Managing Intellectual Property's James Nurton asked about the possibility of a global patent system and mutual recognition.  "At this stage this would be A Bridge too Far", said David Kappos, displaying his erudition as a movie buff -- but it wasn't too too far. He also didn't say that the increasing use of bilateral agreements was not the consequence of a failure to achieve broader consensus, pointing out how useful they were in enhancing cooperation between offices and building trust.  Agreements for Patent Prosecution Highways could also be broadened from bilateral to plurilateral in their scope, by the simple expedient of admitting more countries to them.

Finally, what did the team think of the need for more dialogue between patent-granting bodies on the one hand and patent-exploitation-regulating bodies on the other, such as competition authorities?  Virtually painting an image of the lion lying down with the lamb and the little child playing by the viper's nest, David Kappos related how the USPTO had participated in the first ever conference with the Department of Justice and the Federal Trade Commission for exactly these purposes, as could be seen from the current USPTO guidelines on 35 US s.112, which he described as an "outgrowth" of this event.   John Alty confirmed that the Hargreaves Review had been asked to look at the tension [the politically correct term is not tension, but 'interaction'. Thanks, John, for calling a spade a spade] between IP and competition law. Soon we shall know what it saw ...

At this point, no doubt correctly suspecting that the Kat had another 37 questions to ask, James Nurton thanked the Heads and graciously led them to safety and towards the smell of coffee.

4 comments:

Anonymous said...

David Kappos described as "poppycock" the notion cherished by some European Patent Office examiners that the contribution of members of public towards the identification of significant prior art would result in the loss of their jobs.

Quite frankly, I know quite a few EPO examiners, and I doubt any one of them has that notion. Since the inception of the EPC, there has been an avenue for third-party observations, including prior art submissions, in the EPO's examination proceedings. This is something the USPTO didn't have before Peer-to-Patent.

EPO examiners may more justifiedly be afraid of being swamped with reams of entirely irrelevant prior art in high-profile cases. The disastrous quality of submissions in NGO-organised mass oppositions in biotech cases are a fearsome harbinger.

Anonymous said...

Well, I am an EPO examiner, I don't hold that opinion nor have I ever heard it expressed.

Anonymous said...

During the 15 or so years that I was a UK patent examiner, I never once received any third party observations. They would have given me more work to do, not less, and could have had a negative effect on productivity by necessitating the issue of additional office actions for which no additional work points would have been awarded.

When I subsequently worked in industrial practice I found that company policy was not to file third party observations against competitors' pending patent applications.

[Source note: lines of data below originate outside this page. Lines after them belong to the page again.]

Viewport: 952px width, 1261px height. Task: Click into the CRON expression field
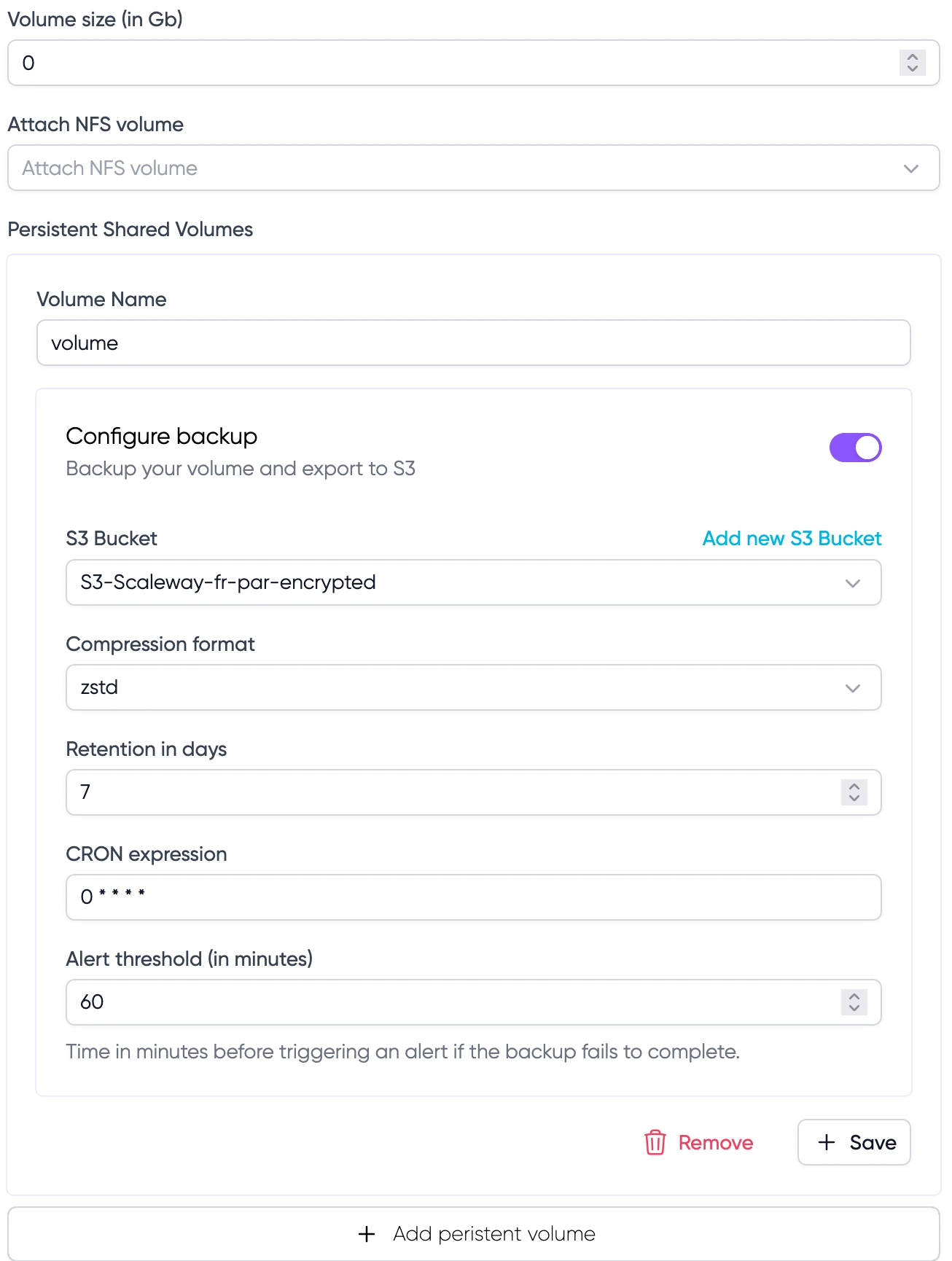point(473,897)
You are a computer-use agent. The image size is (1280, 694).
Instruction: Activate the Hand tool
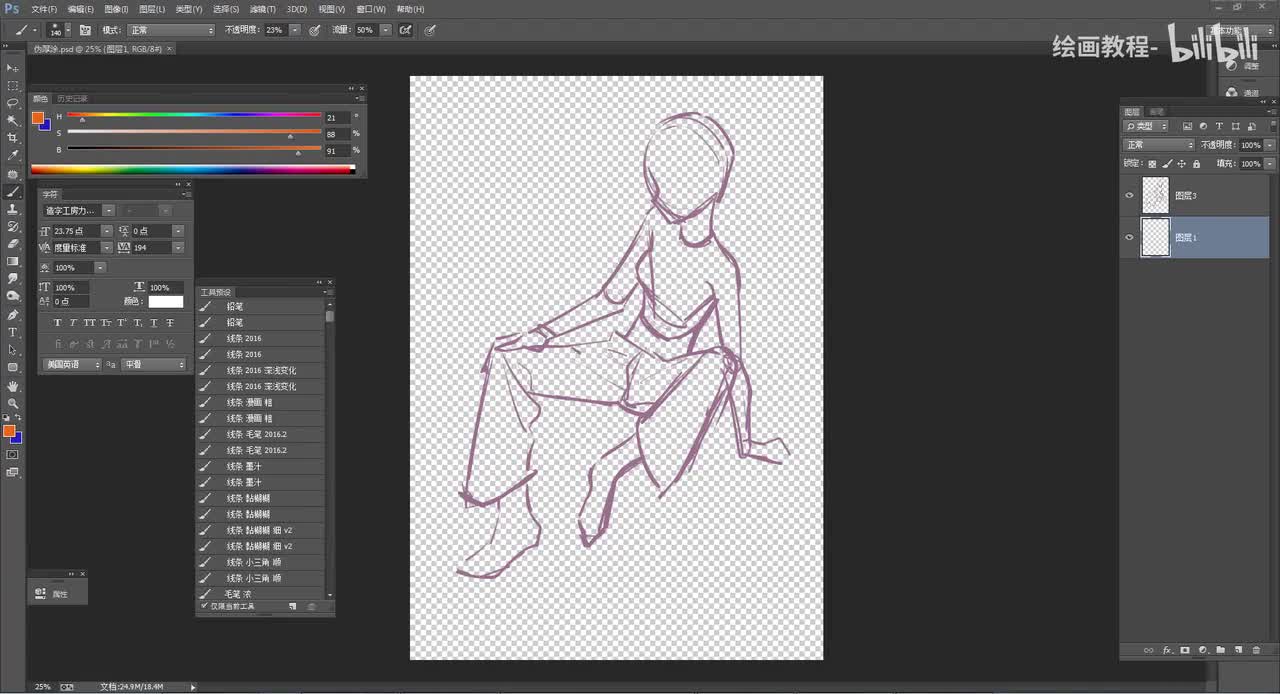[13, 385]
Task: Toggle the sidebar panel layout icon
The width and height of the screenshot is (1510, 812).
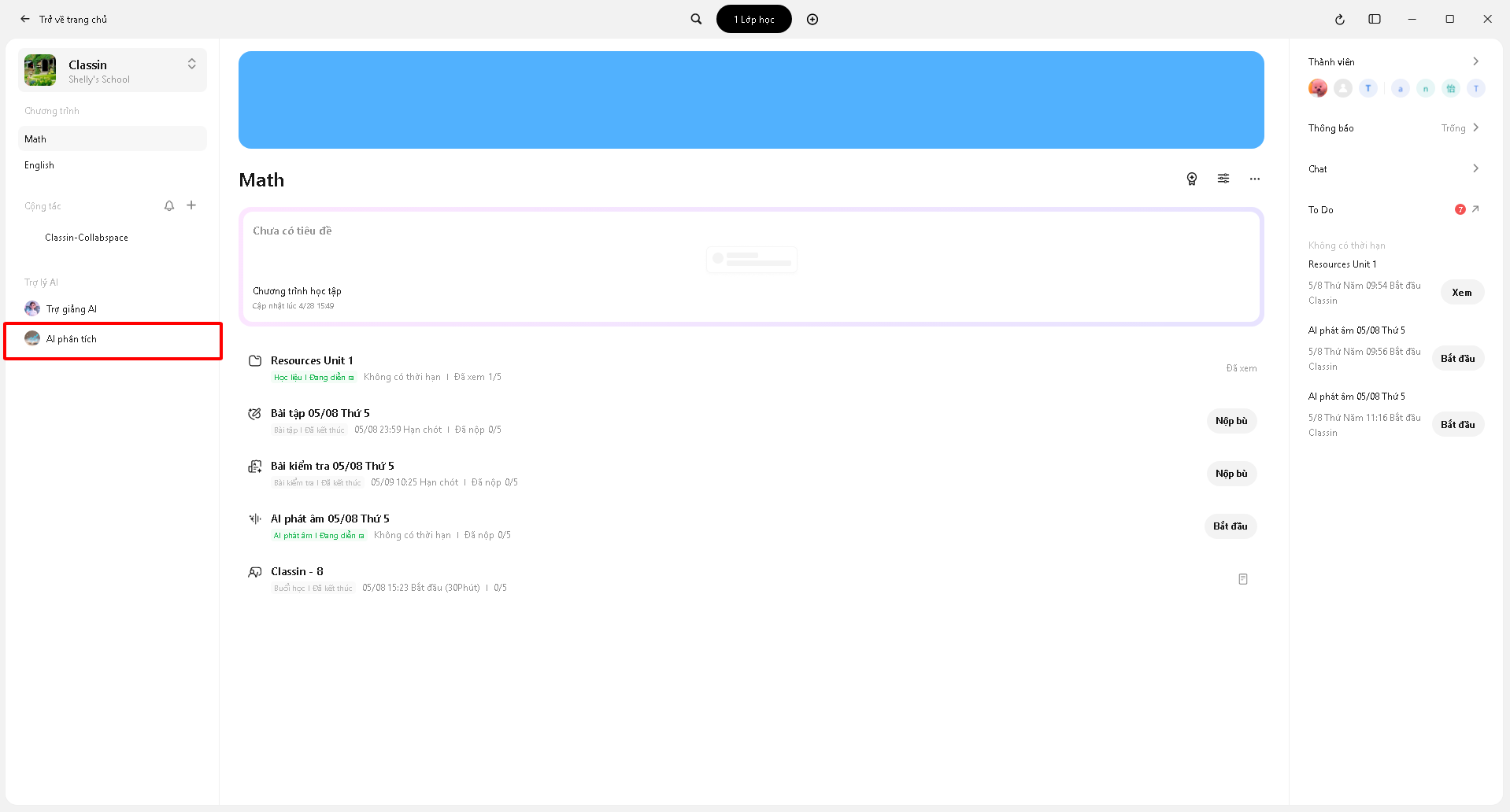Action: [x=1375, y=19]
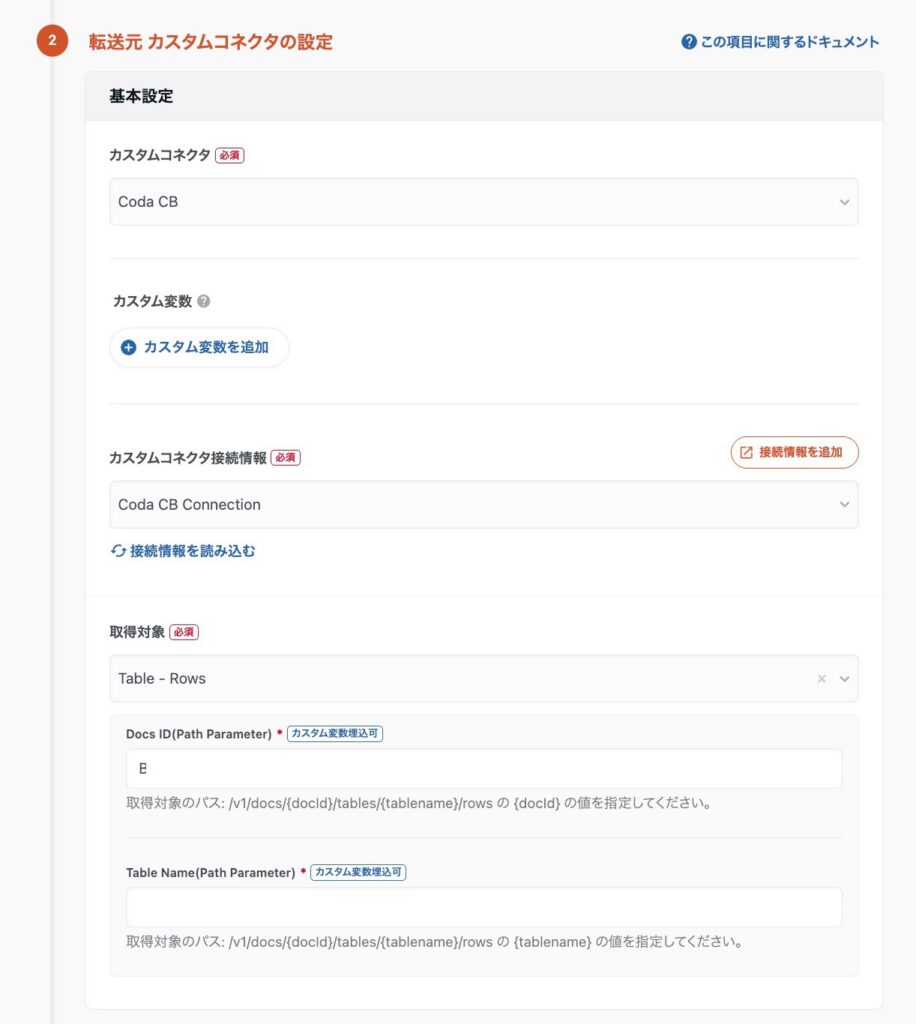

Any relevant prior art that did come to light was kept in reserve for use as a defence against possible post-grant infringement, the scope for post-grant amendment being more limited than pre-grant.

Anonymous said...

Well, I was an EPO examiner, I didn't hold that opinion nor have I ever heard it expressed.

My explanation for that statement is that Mr. Kappos may have been hanging around too much with our former headmistress. She was not sorely missed by staff after her tenure ended, and I would guess that the converse is also true.

Before offering his opinions, the USPTO chief would have been well advised to compare Article 115 EPC with the restrictive requirements set by MPEP section 1134.01 for filing submissions under 37 CFR 1.99.

The EPO requires neither the payment of a fee by the interested third party, nor does it limit the number of documents submitted. The examining or opposition divisions may consider under Article 114 any arguments explanations offered at any point during proceedings by third parties while the case is pending, and not only bare documents produced within a narrow time window.

Furthermore, the third party must also serve the documents to the applicant, a task which the EPO will accomplish on its own.